If you want the best scratch mixer you can get for your money, you should go with a simpler, 2-channel model. Most likely, you’d rarely use the extra channels, anyway, especially if you get a model with multiple inputs per channel. All of the mixers below are great for scratching—and they cost a lot less than you might think.
These are our recommendations for the 4 best cheap scratch mixers on the market:
Numark M2Black Professional Two-Channel Scratch Mixer
The Numark M2 is exactly what you want out of a cheap DJ mixer. It makes sacrifices in the extra features so it can bring you a solid, rugged mixer for a great value. It’s a 2-channel, 2-input mixing board with independent channel controls and a sturdy casing—exactly what you need, without paying for anything you don’t.
There are a couple of things you’ll sacrifice at this low price, even compared to other mixers. It doesn’t have an adjustable curve on the fader, which some users might find limiting. While it’s durably built, the control knobs are plastic. They’ll stand up to a lot of use, but they don’t feel as sturdy as some of the other options on the list.
Having said that, it’s still hard to beat the Numark M2 for the price. If you do need more channels or inputs, it’s also available in a 3-channel and 4-channel version, both of which won’t take a large chunk out of your budget. In short, this is the ultimate value in scratch mixing equipment.
Roland DJ-99 2-Channel DJ Scratch Mixer
Roland audio equipment can be described as reliable and classic, and that’s exactly what you’ll get from their DJ-99 2-channel mixer. It’s custom-designed for blending tracks on the fly, and the wide, smooth faders make it ideal for scratch DJs. It would be a great choice at any price, honestly, but the value definitely makes it even more appealing.
The first thing you’ll notice is it has surprisingly robust controls (see full specs). The crossfader is professional grade, smooth with a good curve, and you’ll get a trim and reverse control along with the dedicated 3-band EQ for each channel.
As a basic scratching mixer, it has everything you need and then some. Hands down, it’s one of the best cheap scratch mixers around.
Epsilon INNO-Mix2 DJ Scratch Mixer
You might not be as familiar with the name Epsilon, but you’ll be glad they’re on your radar when you check out this two-channel INNO-Mix2. Its streamlined interface and heavy-duty faders make it arguably the best scratch mixer on a budget.

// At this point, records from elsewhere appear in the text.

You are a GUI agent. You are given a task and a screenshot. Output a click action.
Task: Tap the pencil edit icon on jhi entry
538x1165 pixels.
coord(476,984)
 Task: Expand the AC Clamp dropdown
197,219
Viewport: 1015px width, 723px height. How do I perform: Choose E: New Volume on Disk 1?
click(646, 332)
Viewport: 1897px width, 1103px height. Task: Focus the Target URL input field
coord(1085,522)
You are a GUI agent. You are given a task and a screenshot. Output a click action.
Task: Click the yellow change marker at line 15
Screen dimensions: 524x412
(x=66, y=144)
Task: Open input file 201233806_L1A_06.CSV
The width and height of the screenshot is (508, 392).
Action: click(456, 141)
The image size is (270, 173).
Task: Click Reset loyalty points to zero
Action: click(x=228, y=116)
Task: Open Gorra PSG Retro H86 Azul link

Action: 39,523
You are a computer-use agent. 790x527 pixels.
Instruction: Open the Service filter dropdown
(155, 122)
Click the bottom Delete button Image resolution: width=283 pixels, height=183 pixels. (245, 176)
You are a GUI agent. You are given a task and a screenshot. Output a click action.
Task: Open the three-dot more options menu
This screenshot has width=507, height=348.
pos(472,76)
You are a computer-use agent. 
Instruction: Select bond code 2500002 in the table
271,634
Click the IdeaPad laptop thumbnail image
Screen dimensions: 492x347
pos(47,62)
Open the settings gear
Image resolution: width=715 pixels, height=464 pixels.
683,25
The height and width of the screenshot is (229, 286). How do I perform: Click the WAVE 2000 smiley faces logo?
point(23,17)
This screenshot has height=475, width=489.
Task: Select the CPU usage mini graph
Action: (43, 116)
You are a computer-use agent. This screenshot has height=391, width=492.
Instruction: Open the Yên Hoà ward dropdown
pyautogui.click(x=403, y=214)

The tone-shaping controls on this mixer aren’t as extensive as you might find on other models, but it gives you all the options you need, including curve adjustment. It also has instant kill buttons for all three frequency ranges. The layout is clean and intuitive, too, another benefit of the streamlined controls.
The feel of the INNO-Mix2 is definitely worth noting, too. It’s a solid little mixer, and definitely doesn’t feel cheap. The faders are smooth and the knobs are metal, so you don’t have to worry about them coming off in your hands. This is a mixer you can feel confident taking to a gig, and you’ll love how easy it is to use.
Akai Professional AMX Scratch Mixer
If you’ve ever used the Serato DJ Pro software, you know how valuable of a tool it can be for your performances. The Akai Professional AMX is designed to integrate perfectly with the software, with built-in noise mapping capability and other features that are perfect if you do both scratching and digital mixing.
This is a two-channel, two-input mixer (see full specs) that’s designed to fit well into pretty much any DJ’s set-up. Each channel has dedicated faders and gain controls, with color-coded LED lights on the display that make it a lot easier to use in a dark club. The faders are hefty, too. Even though it’s relatively slim and compact, you can tell that the build on this little guy is solid.
You’ll get the most out of this mixer if you use Serrato DJ, but even if you don’t it gives you all of the controls you need. The crossfader is curve-adjustable and each channel has an on-board EQ. If you’re looking for maximum versatility for the money, the Akai is the way to go.
The Best Cheap Scratch Mixer: What Else Do I Need?
The mixer is only one piece of a complete scratch mixing set-up. When you’re considering what mixer you can afford, you should first take some time to consider your total budget, so you know what level of equipment you can afford to buy.
The largest portion of your budget will likely go to your turntables. You need at least one, although two is preferred (read our turntable articles). This isn’t something you’ll want to skimp on, either. The turntables need to use a direct drive system, with the highest torque you can afford. Don’t forget about accessories like the cartridge and needle, either. Unless you buy a turntable that’s specifically marketed for scratching, you’ll most likely need to upgrade one or both to get the best sound.
If you have limited resources and are debating how to split your funds, the best rule of thumb is to get the best turntables you can afford, and save money with a cheaper mixer like the ones above. While added features like an adjustable curve are nice to have if you can afford them, you’d do better to use good turntables with a basic mixer. A mixer can only work with the signal it’s given, and a cheap turntable won’t have the same sound.
As you can see above, you don’t have to spend a lot to get the best cheap scratch mixer that will suit the needs of any artist. Good luck!